After we had passed on our congratulations, Sam told me the history of this site on the corner of the pedestrianised Broad Court, a useful cut between Holborn Station and the Royal Opera House on Bow Street. For as long as I can remember there was a relatively uninspiring pizza and pasta restaurant there. When its lease came to an end the landlord had approached the Harts, and negotiations had almost come to fruition when he decided to take it off the market to develop the flats above. The Harts turned their attention to Adelaide Street. Then it came back on the market again and they decided to proceed with both.

This decision will, I believe, prove highly beneficial to everyone because this is a cracking site for a Barrafina which, although it draws its inspiration from the best tapas bars of Spain, is more a restaurant than a bar because of its prices and because, even more prosaically, there are no other tapas bars in the vicinity to stroll to for the next dish or glass.

The elegant interior has an L shaped counter for the customers, affording them an immediate view across to the chefs and waiting staff, enhanced by lots of natural light. On the bar is a large tap for the beer and by the stoves is a Josper oven close to the display of fish specials of the day under ice. On that day they included bundles of razor clams and the famous red prawns of Roses.

What unites all this is the extremely clear, well-designed place mat that combines as a menu. This colourful sheet of paper is broken down into food on the left, sherry and wines on the right and an appetising black and white drawing of prawns and lemons dead centre. It’s a menu that manages to combine clarity with modernity, in a way that few do.

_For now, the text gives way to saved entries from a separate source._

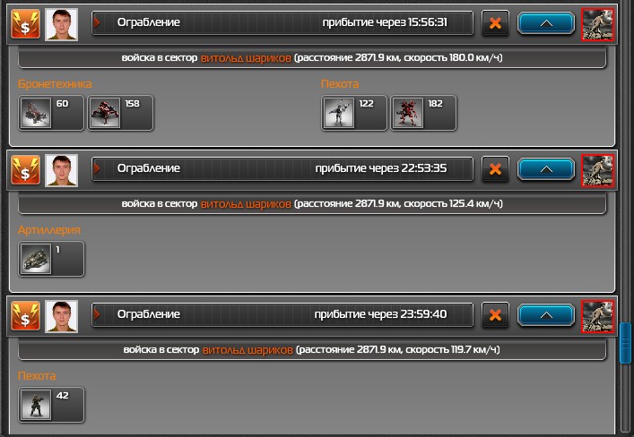Image resolution: width=634 pixels, height=437 pixels.
Task: Select infantry unit with count 122
Action: (x=354, y=113)
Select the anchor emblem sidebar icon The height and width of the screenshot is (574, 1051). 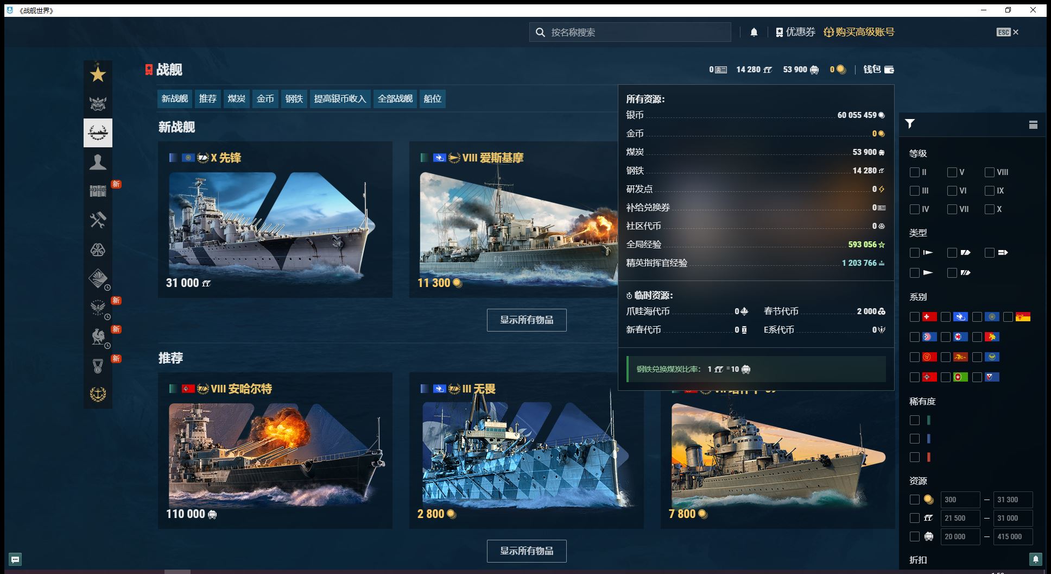(x=98, y=394)
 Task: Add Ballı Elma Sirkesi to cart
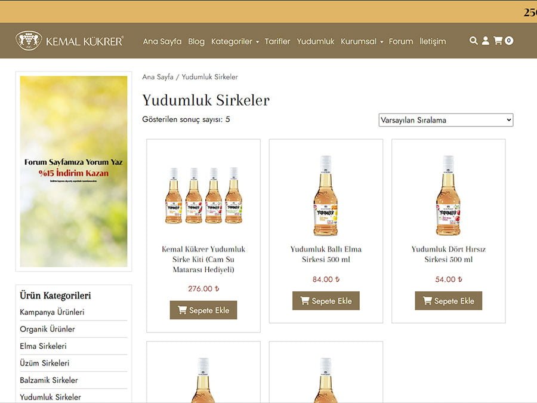click(x=326, y=301)
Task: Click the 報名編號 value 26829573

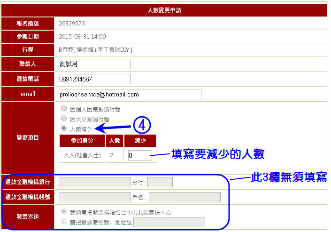Action: pos(72,23)
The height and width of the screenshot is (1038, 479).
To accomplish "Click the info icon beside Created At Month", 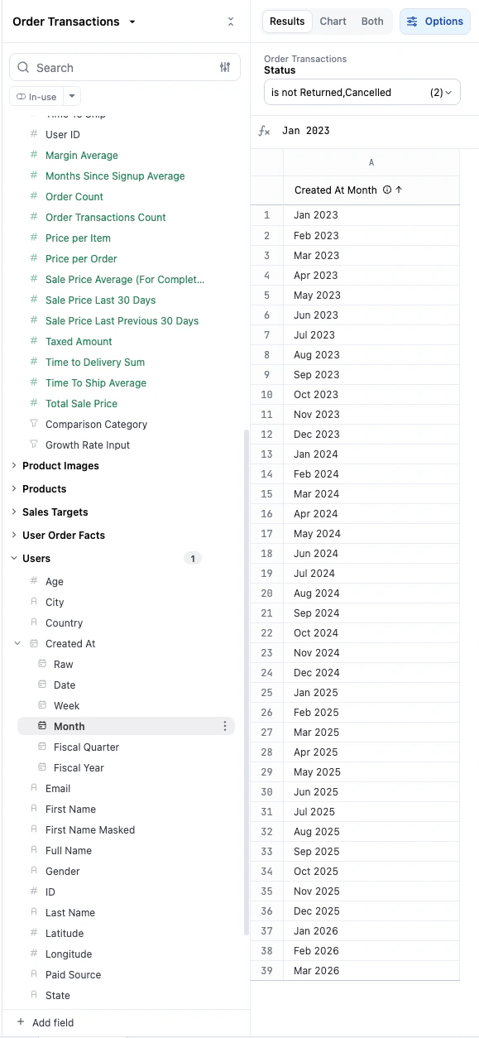I will coord(386,190).
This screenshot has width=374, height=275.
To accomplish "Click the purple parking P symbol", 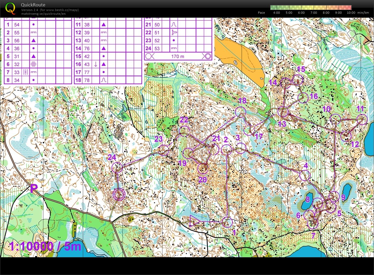I will pos(34,189).
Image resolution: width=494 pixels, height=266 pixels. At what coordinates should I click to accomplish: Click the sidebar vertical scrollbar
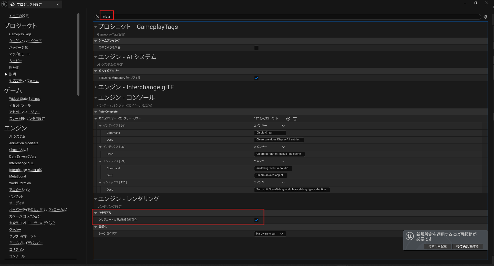(x=78, y=54)
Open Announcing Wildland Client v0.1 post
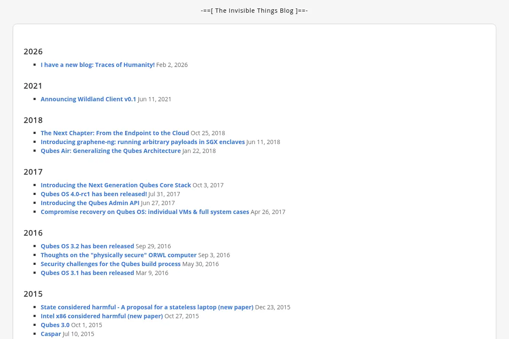This screenshot has height=339, width=509. (88, 99)
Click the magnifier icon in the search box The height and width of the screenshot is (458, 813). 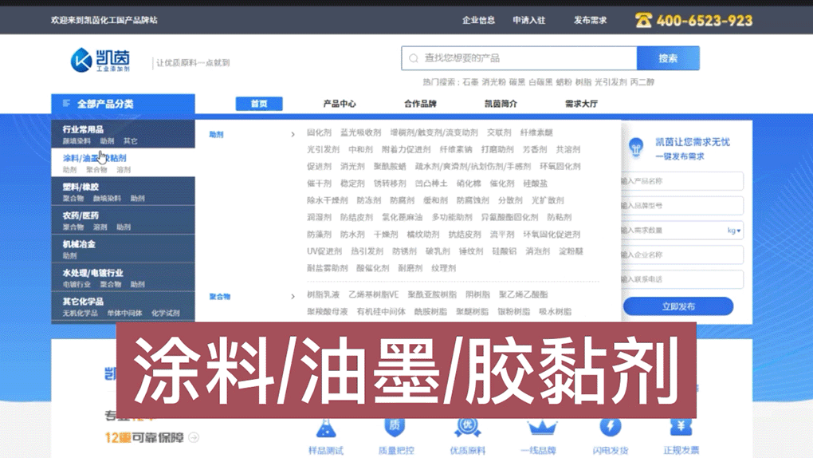(414, 58)
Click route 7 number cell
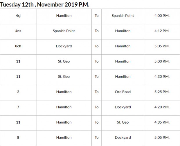This screenshot has width=180, height=146. 18,107
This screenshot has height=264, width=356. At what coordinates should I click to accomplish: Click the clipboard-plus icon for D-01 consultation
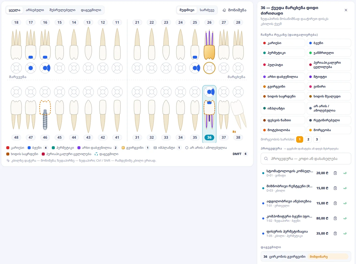tap(335, 173)
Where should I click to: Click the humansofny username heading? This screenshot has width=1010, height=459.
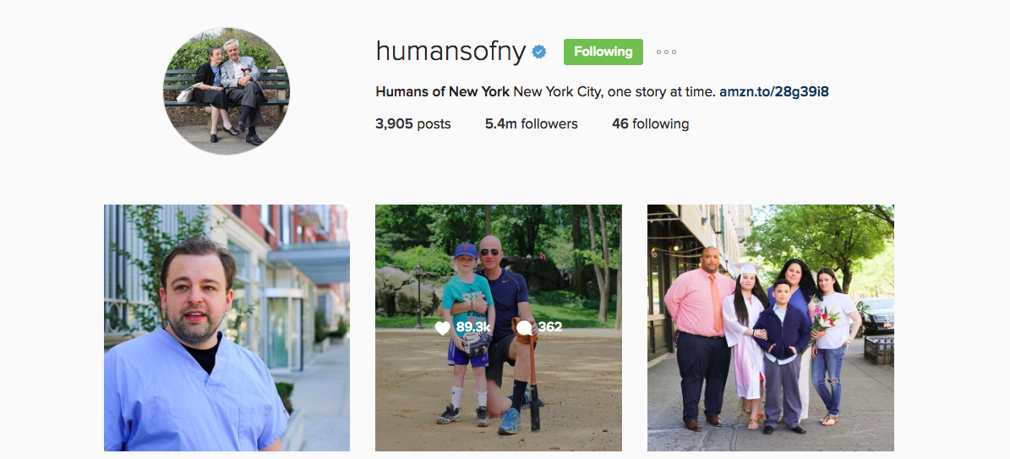click(x=450, y=52)
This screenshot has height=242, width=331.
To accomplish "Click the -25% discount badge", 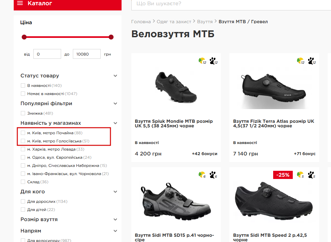I will (x=283, y=175).
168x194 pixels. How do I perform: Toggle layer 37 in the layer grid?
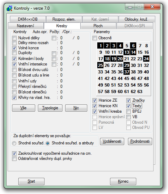pos(127,72)
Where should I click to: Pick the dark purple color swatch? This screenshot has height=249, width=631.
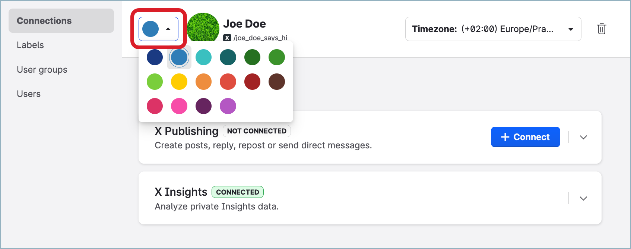203,106
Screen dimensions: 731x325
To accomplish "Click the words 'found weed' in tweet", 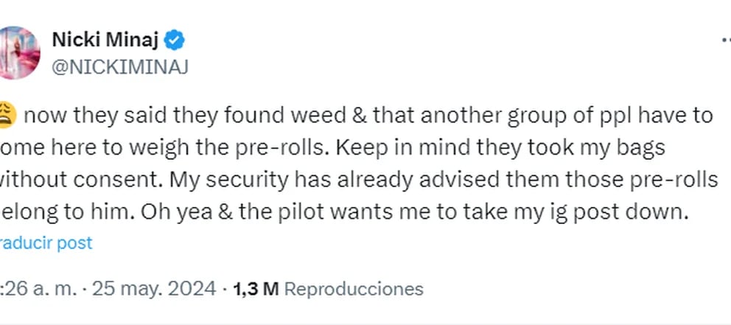I will 285,116.
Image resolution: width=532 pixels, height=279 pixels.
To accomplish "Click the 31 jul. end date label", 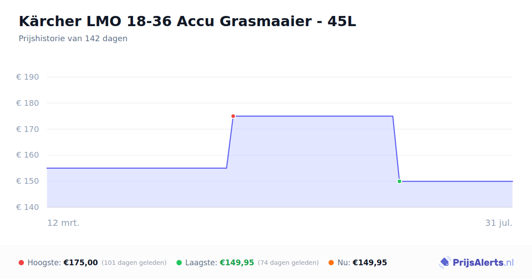I will (x=499, y=223).
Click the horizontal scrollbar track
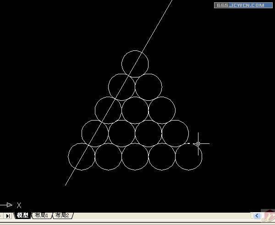Viewport: 275px width, 225px height. click(x=160, y=215)
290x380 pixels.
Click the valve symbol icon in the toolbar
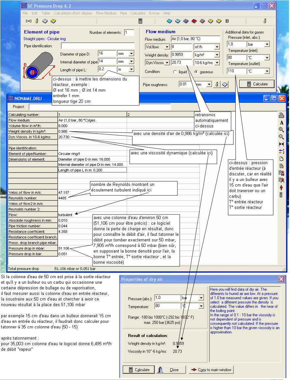point(29,21)
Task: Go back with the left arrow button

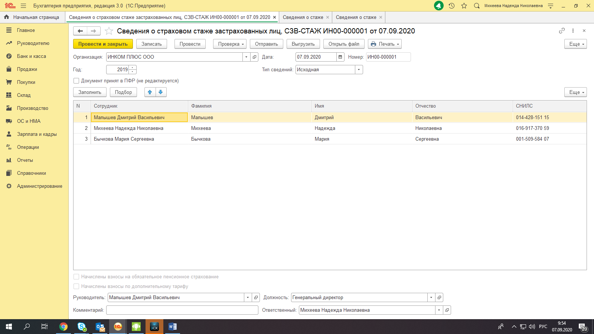Action: 80,31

From it we chose two classic dishes. The first was two slices of pan con tomate, the tomato, olive oil and garlic combination providing several sticky mouthfuls, then a classic tortilla, a perennial favourite, particularly as I can never manage to cook mine so that the outside is crisp and brown and the interior still runny. Then on to two new dishes, an empanada stuffed with oozing black cuttlefish, and a thick slice of toast topped with a pheasant egg and two pieces of black pudding from Burgos, soft and full of rice, their recipe for this very regional dish.

The other advantage of sitting at the counter so close to the chefs is that it is very easy to look on with envy at what others have ordered. I was most taken by the copper pan in which the arroz negro, the black squid ink-sodden rice topped with pale squid tendrils, was served, top of my list for my return. As is a dish new to the Barrafina repertoire simply called ‘crab bun’.

And now that there are 3 Barrafina buses in central London, it should, at least in theory, be easier to get a seat in one of them.

Barrafina  43 Drury Lane, Covent Garden, London WC2B 5AJ 
Monday to Saturday, 12-3 pm, 5-11 pm. No reservations.